Samuli Niittymäki and Pihla Viitala interpret the Virtahevot novel like a real discussion. Arpa’s Carousel concludes the audiobook like a song.

Emmi-Liia Sjöholm: Hippos. Space. 255 pp. Readers Samuli Niittymäki and Pihla Viitala. 3h 34 min

Audiobooks the future has come, and Emmi-Liia Sjöholm enters the new playing field with confidence. What can be done, what works, what is the audiobook literature like?

Hippos is an elegant, controlled entity that speaks the language of its target audience – the townspeople in their thirties and forties – effortlessly. Samuli Niittymäki and Pihla Viitala are in their roles at home, do not seem to read their replicas but engage in genuine dialogue. Both have a pleasant, warm voice that makes it easy to follow the speech.

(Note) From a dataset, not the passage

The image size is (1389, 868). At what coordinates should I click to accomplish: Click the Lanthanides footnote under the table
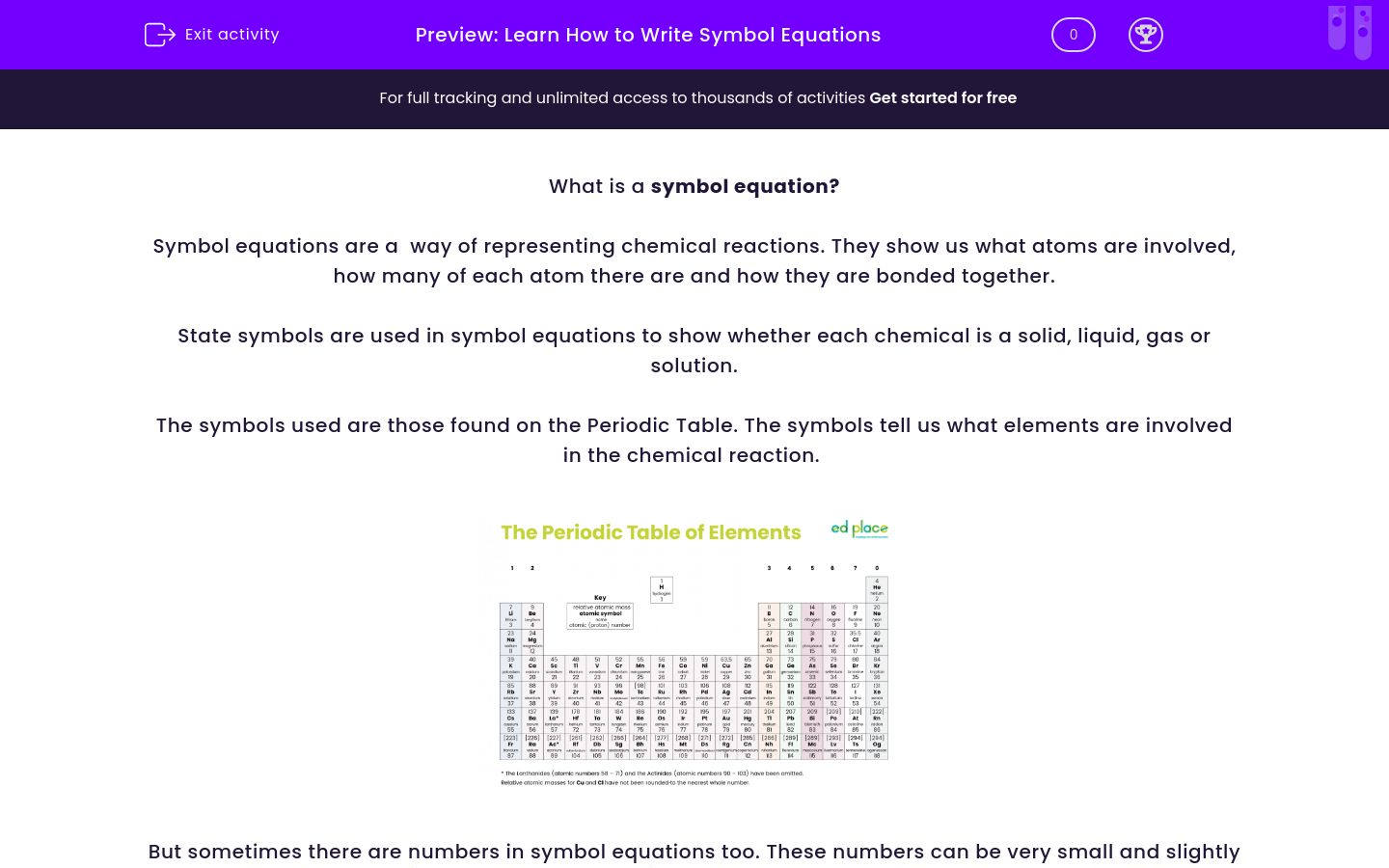tap(652, 773)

Eevis and May sit and chat with the freedom and openness that summer night marks. Through the turns, a picture of both the landscape and the characters is painted, but equally the whole is built of intonations, breaks, tones of sounds. The listener feels as if sitting next to them, half secretly listening to the opening of two lives.

The themes are also partly familiar from Sjöholm’s firstborn, a couple of people from a very large readership, On paper, another -roman: about relationships, love, humanity.

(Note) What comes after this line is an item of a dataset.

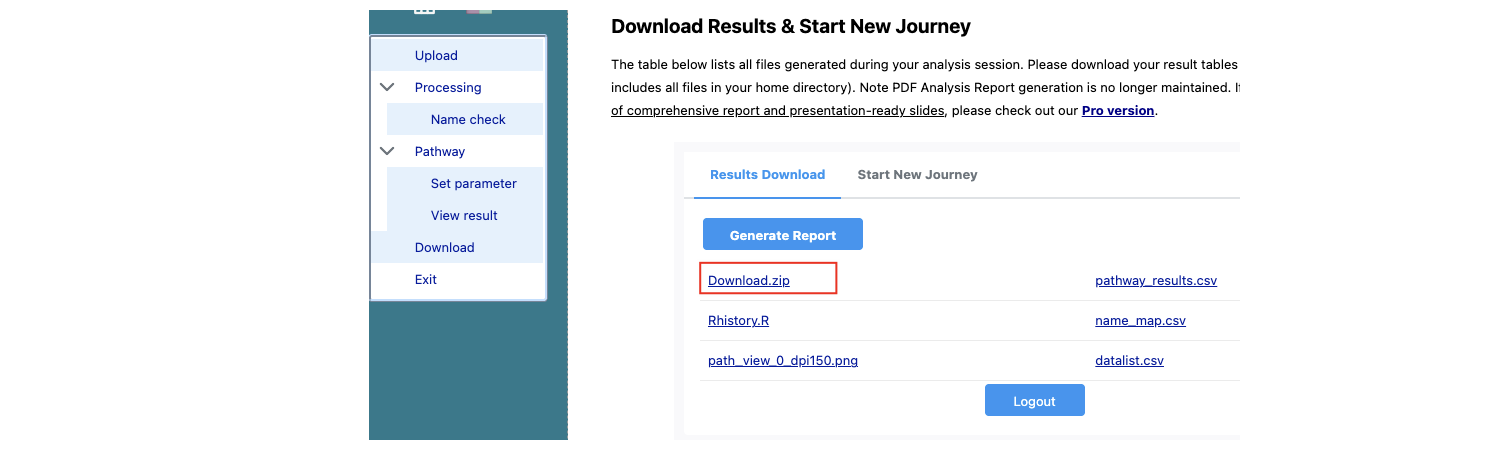1506x470 pixels.
Task: Select the Download navigation item
Action: (x=445, y=247)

And as with the firstborn, Sjöholm now asks why he succumbed to unspoken expectations. The title of the work comes from the rather violent seemingly intense way of having sex with hippos, through which Eevis reflects on women’s consent to sex even when they don’t want to.

Towards the end of the work, the question is more and more about why individuals generally agree with society’s expectations.

Hippos works better as an audiobook than as a novel. On paper, the text takes the form of a manuscript, the nuances and rhythm of the text dripping out of the turns, even though Sjöholm writes fluently.

On paper, another was built from several moments, In horses there is only one actual scene, even if the past moments are visited through remarks. Compared to the debut work, Sjöholm’s second novel is brighter, more polished – even to the extent that the garbage is missed in places, a clumsy insignificance to the dialogue.

Eevis and Touko’s replicas are a complete collection of the trendiest conscious speech topics of recent years, from equality to monogamy, paternity leave to divorce and therapy.

“EEVIS: I realized at some point you wouldn’t live in the closet. You are not human.

MAY: What is it?

EEVIS: You just needed a lot of people around. I don’t want you to have them but on the phone. And it’s not a weakness. And I’ve never really been monogamous, so even when I was, you haven’t always been here and it won’t leave, so you won’t leave my partners as soon as I’m in love with something new. No one oo ever say you won’t grab leave. I want to share everyday life with many dear people. ”

Overnight, the supervisors of the dialogue decide Arpan (Aaro Airola) Carousel rolling softly, like a tuning song.

Emmi-Liia Sjöholm Hippos is one example of the future of audio literature, but not the only one: it works just as well as an audio book, for example Pirkko Saision 24.5 hours long Passionwhich the author himself read on tape, or Rosa Liksomin Wayin which dialect plays a big role.

But what sets it apart from listening to an audiobook – and does it matter? I don’t know that anymore.